• WORK TO COMPLETE
Pull out every item below and write each line again word for word, in the same order.

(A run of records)
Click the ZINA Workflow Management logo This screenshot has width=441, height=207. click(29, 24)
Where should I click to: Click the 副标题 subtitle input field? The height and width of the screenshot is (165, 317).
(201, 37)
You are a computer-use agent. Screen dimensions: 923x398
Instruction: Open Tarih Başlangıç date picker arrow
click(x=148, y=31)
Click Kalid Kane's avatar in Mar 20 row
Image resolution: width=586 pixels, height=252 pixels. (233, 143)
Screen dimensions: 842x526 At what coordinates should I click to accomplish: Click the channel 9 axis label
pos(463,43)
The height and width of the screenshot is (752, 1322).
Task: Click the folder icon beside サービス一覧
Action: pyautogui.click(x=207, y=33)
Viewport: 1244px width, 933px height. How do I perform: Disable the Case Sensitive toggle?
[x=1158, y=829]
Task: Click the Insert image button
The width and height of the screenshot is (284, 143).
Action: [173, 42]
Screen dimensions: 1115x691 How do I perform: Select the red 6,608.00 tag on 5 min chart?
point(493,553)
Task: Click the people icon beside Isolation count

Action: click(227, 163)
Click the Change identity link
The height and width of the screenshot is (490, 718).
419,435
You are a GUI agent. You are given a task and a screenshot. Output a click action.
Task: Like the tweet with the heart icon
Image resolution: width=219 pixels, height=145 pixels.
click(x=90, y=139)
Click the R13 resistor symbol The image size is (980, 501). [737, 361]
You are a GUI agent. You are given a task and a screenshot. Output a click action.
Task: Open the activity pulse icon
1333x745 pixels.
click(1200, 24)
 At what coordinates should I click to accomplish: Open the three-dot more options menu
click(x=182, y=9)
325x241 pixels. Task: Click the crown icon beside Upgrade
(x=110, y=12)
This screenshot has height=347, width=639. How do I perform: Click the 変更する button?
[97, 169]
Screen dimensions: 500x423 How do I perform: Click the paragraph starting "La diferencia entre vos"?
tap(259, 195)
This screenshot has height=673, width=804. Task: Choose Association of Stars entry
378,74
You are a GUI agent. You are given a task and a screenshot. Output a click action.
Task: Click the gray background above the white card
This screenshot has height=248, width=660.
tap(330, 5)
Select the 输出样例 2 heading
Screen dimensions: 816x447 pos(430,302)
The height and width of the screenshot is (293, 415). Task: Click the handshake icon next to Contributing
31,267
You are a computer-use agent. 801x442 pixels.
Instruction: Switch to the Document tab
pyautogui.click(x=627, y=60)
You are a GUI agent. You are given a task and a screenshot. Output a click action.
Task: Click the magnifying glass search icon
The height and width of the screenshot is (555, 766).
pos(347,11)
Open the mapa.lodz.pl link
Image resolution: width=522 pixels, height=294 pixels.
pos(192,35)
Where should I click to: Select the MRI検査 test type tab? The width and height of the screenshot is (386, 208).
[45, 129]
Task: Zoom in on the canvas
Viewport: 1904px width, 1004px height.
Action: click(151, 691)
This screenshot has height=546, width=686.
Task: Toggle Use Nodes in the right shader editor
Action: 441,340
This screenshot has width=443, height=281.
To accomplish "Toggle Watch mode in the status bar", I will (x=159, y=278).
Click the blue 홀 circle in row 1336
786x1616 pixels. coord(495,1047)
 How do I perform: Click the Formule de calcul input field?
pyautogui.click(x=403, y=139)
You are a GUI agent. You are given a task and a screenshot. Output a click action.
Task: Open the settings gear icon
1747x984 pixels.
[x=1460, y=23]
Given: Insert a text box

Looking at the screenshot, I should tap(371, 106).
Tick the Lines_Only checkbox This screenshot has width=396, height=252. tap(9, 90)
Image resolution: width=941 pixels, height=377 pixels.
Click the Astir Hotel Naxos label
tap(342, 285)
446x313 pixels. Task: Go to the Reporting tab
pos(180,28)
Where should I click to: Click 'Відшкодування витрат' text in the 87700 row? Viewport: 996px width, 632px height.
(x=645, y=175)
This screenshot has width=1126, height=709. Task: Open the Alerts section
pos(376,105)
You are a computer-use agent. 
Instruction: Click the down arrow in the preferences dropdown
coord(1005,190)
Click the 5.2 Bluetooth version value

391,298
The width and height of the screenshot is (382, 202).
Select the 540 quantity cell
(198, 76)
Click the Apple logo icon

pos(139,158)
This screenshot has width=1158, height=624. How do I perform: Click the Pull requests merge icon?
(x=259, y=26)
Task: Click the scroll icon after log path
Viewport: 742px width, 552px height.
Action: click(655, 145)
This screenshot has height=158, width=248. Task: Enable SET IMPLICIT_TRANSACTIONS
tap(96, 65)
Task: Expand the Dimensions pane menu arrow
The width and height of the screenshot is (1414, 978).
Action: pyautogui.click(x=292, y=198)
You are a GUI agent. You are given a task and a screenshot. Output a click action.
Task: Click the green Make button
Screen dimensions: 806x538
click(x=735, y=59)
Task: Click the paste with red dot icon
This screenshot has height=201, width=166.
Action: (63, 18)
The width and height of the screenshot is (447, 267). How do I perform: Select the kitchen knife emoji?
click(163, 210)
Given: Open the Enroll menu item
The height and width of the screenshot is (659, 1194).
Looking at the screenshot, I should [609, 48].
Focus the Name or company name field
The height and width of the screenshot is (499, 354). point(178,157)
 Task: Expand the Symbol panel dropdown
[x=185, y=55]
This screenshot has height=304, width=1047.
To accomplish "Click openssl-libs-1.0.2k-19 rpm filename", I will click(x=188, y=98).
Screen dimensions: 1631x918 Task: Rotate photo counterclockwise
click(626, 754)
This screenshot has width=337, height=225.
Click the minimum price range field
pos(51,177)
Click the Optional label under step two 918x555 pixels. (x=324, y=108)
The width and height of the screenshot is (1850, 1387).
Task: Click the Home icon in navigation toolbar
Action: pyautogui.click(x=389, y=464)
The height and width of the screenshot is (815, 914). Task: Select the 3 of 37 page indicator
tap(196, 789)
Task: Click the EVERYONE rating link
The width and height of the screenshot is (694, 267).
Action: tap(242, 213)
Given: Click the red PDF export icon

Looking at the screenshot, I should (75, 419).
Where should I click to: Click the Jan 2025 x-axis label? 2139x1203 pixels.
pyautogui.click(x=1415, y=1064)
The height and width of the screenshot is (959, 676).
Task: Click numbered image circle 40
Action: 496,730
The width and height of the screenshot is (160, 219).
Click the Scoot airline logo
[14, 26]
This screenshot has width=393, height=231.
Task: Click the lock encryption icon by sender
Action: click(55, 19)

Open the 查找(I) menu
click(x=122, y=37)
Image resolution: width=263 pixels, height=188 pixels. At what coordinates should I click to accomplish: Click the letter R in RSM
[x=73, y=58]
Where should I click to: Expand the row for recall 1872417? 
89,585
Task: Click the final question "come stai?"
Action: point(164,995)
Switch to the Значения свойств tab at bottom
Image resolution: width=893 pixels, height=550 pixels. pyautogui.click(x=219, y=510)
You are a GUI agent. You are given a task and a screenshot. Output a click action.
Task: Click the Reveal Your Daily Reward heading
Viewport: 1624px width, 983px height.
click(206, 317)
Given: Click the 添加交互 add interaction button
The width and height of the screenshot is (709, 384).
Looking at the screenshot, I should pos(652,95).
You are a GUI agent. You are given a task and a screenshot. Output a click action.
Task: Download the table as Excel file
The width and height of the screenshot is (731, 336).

• ANSWER BELOW
Click the ZINA Workflow Management logo This screenshot has width=441, height=207. click(29, 24)
Where should I click to: Click the 副标题 subtitle input field? The height and width of the screenshot is (165, 317).
(201, 37)
You are a computer-use agent. Screen dimensions: 923x398
Instruction: Open Tarih Başlangıç date picker arrow
click(x=148, y=31)
Click Kalid Kane's avatar in Mar 20 row
Image resolution: width=586 pixels, height=252 pixels. (233, 143)
Screen dimensions: 842x526 At what coordinates should I click to accomplish: Click the channel 9 axis label
pos(463,43)
The height and width of the screenshot is (752, 1322).
Task: Click the folder icon beside サービス一覧
Action: pyautogui.click(x=207, y=33)
Viewport: 1244px width, 933px height. How do I perform: Disable the Case Sensitive toggle?
[x=1158, y=829]
Task: Click the Insert image button
The width and height of the screenshot is (284, 143).
Action: [173, 42]
Screen dimensions: 1115x691 How do I perform: Select the red 6,608.00 tag on 5 min chart?
point(493,553)
Task: Click the people icon beside Isolation count

Action: click(227, 163)
Click the Change identity link
The height and width of the screenshot is (490, 718).
419,435
You are a GUI agent. You are given a task and a screenshot. Output a click action.
Task: Like the tweet with the heart icon
Image resolution: width=219 pixels, height=145 pixels.
click(x=90, y=139)
Click the R13 resistor symbol The image size is (980, 501). [737, 361]
You are a GUI agent. You are given a task and a screenshot. Output a click action.
Task: Open the activity pulse icon
1333x745 pixels.
click(1200, 24)
 At what coordinates should I click to accomplish: Open the three-dot more options menu
click(x=182, y=9)
325x241 pixels. Task: Click the crown icon beside Upgrade
(x=110, y=12)
This screenshot has height=347, width=639. How do I perform: Click the 変更する button?
[97, 169]
Screen dimensions: 500x423 How do I perform: Click the paragraph starting "La diferencia entre vos"?
tap(259, 195)
This screenshot has height=673, width=804. Task: Choose Association of Stars entry
378,74
You are a GUI agent. You are given a task and a screenshot. Output a click action.
Task: Click the gray background above the white card
This screenshot has height=248, width=660.
tap(330, 5)
Select the 输出样例 2 heading
Screen dimensions: 816x447 pos(430,302)
The height and width of the screenshot is (293, 415). Task: Click the handshake icon next to Contributing
31,267
You are a computer-use agent. 801x442 pixels.
Instruction: Switch to the Document tab
pyautogui.click(x=627, y=60)
You are a GUI agent. You are given a task and a screenshot. Output a click action.
Task: Click the magnifying glass search icon
The height and width of the screenshot is (555, 766).
pos(347,11)
Open the mapa.lodz.pl link
Image resolution: width=522 pixels, height=294 pixels.
pos(192,35)
Where should I click to: Select the MRI検査 test type tab? The width and height of the screenshot is (386, 208).
[45, 129]
Task: Zoom in on the canvas
Viewport: 1904px width, 1004px height.
Action: click(151, 691)
This screenshot has height=546, width=686.
Task: Toggle Use Nodes in the right shader editor
Action: 441,340
This screenshot has width=443, height=281.
To accomplish "Toggle Watch mode in the status bar", I will (x=159, y=278).
Click the blue 홀 circle in row 1336
786x1616 pixels. coord(495,1047)
 How do I perform: Click the Formule de calcul input field?
pyautogui.click(x=403, y=139)
You are a GUI agent. You are given a task and a screenshot. Output a click action.
Task: Open the settings gear icon
1747x984 pixels.
[x=1460, y=23]
Given: Insert a text box

Looking at the screenshot, I should tap(371, 106).
Tick the Lines_Only checkbox This screenshot has width=396, height=252. tap(9, 90)
Image resolution: width=941 pixels, height=377 pixels.
Click the Astir Hotel Naxos label
tap(342, 285)
446x313 pixels. Task: Go to the Reporting tab
pos(180,28)
Where should I click to: Click 'Відшкодування витрат' text in the 87700 row? Viewport: 996px width, 632px height.
(x=645, y=175)
This screenshot has width=1126, height=709. Task: Open the Alerts section
pos(376,105)
You are a computer-use agent. 
Instruction: Click the down arrow in the preferences dropdown
coord(1005,190)
Click the 5.2 Bluetooth version value

391,298
The width and height of the screenshot is (382, 202).
Select the 540 quantity cell
(198, 76)
Click the Apple logo icon

pos(139,158)
This screenshot has width=1158, height=624. How do I perform: Click the Pull requests merge icon?
(x=259, y=26)
Task: Click the scroll icon after log path
Viewport: 742px width, 552px height.
Action: click(655, 145)
This screenshot has height=158, width=248. Task: Enable SET IMPLICIT_TRANSACTIONS
tap(96, 65)
Task: Expand the Dimensions pane menu arrow
The width and height of the screenshot is (1414, 978).
Action: pyautogui.click(x=292, y=198)
You are a GUI agent. You are given a task and a screenshot. Output a click action.
Task: Click the green Make button
Screen dimensions: 806x538
click(x=735, y=59)
Task: Click the paste with red dot icon
This screenshot has height=201, width=166.
Action: (63, 18)
The width and height of the screenshot is (447, 267). How do I perform: Select the kitchen knife emoji?
click(163, 210)
Given: Open the Enroll menu item
The height and width of the screenshot is (659, 1194).
Looking at the screenshot, I should [609, 48].
Focus the Name or company name field
The height and width of the screenshot is (499, 354). point(178,157)
 Task: Expand the Symbol panel dropdown
[x=185, y=55]
This screenshot has height=304, width=1047.
To accomplish "Click openssl-libs-1.0.2k-19 rpm filename", I will click(x=188, y=98).
Screen dimensions: 1631x918 Task: Rotate photo counterclockwise
click(626, 754)
This screenshot has width=337, height=225.
Click the minimum price range field
pos(51,177)
Click the Optional label under step two 918x555 pixels. (x=324, y=108)
The width and height of the screenshot is (1850, 1387).
Task: Click the Home icon in navigation toolbar
Action: pyautogui.click(x=389, y=464)
The height and width of the screenshot is (815, 914). Task: Select the 3 of 37 page indicator
tap(196, 789)
Task: Click the EVERYONE rating link
The width and height of the screenshot is (694, 267).
Action: tap(242, 213)
Given: Click the red PDF export icon

Looking at the screenshot, I should (75, 419).
Where should I click to: Click the Jan 2025 x-axis label? 2139x1203 pixels.
pyautogui.click(x=1415, y=1064)
The height and width of the screenshot is (959, 676).
Task: Click numbered image circle 40
Action: 496,730
The width and height of the screenshot is (160, 219).
Click the Scoot airline logo
[14, 26]
This screenshot has width=393, height=231.
Task: Click the lock encryption icon by sender
Action: click(55, 19)

Open the 查找(I) menu
click(x=122, y=37)
Image resolution: width=263 pixels, height=188 pixels. At what coordinates should I click to accomplish: Click the letter R in RSM
[x=73, y=58]
Where should I click to: Expand the row for recall 1872417? 
89,585
Task: Click the final question "come stai?"
Action: point(164,995)
Switch to the Значения свойств tab at bottom
Image resolution: width=893 pixels, height=550 pixels. pyautogui.click(x=219, y=510)
You are a GUI agent. You are given a task and a screenshot. Output a click action.
Task: Click the Reveal Your Daily Reward heading
Viewport: 1624px width, 983px height.
click(206, 317)
Given: Click the 添加交互 add interaction button
The width and height of the screenshot is (709, 384).
Looking at the screenshot, I should pos(652,95).
You are a GUI agent. You are given a task and a screenshot. Output a click action.
Task: Download the table as Excel file
The width and height of the screenshot is (731, 336).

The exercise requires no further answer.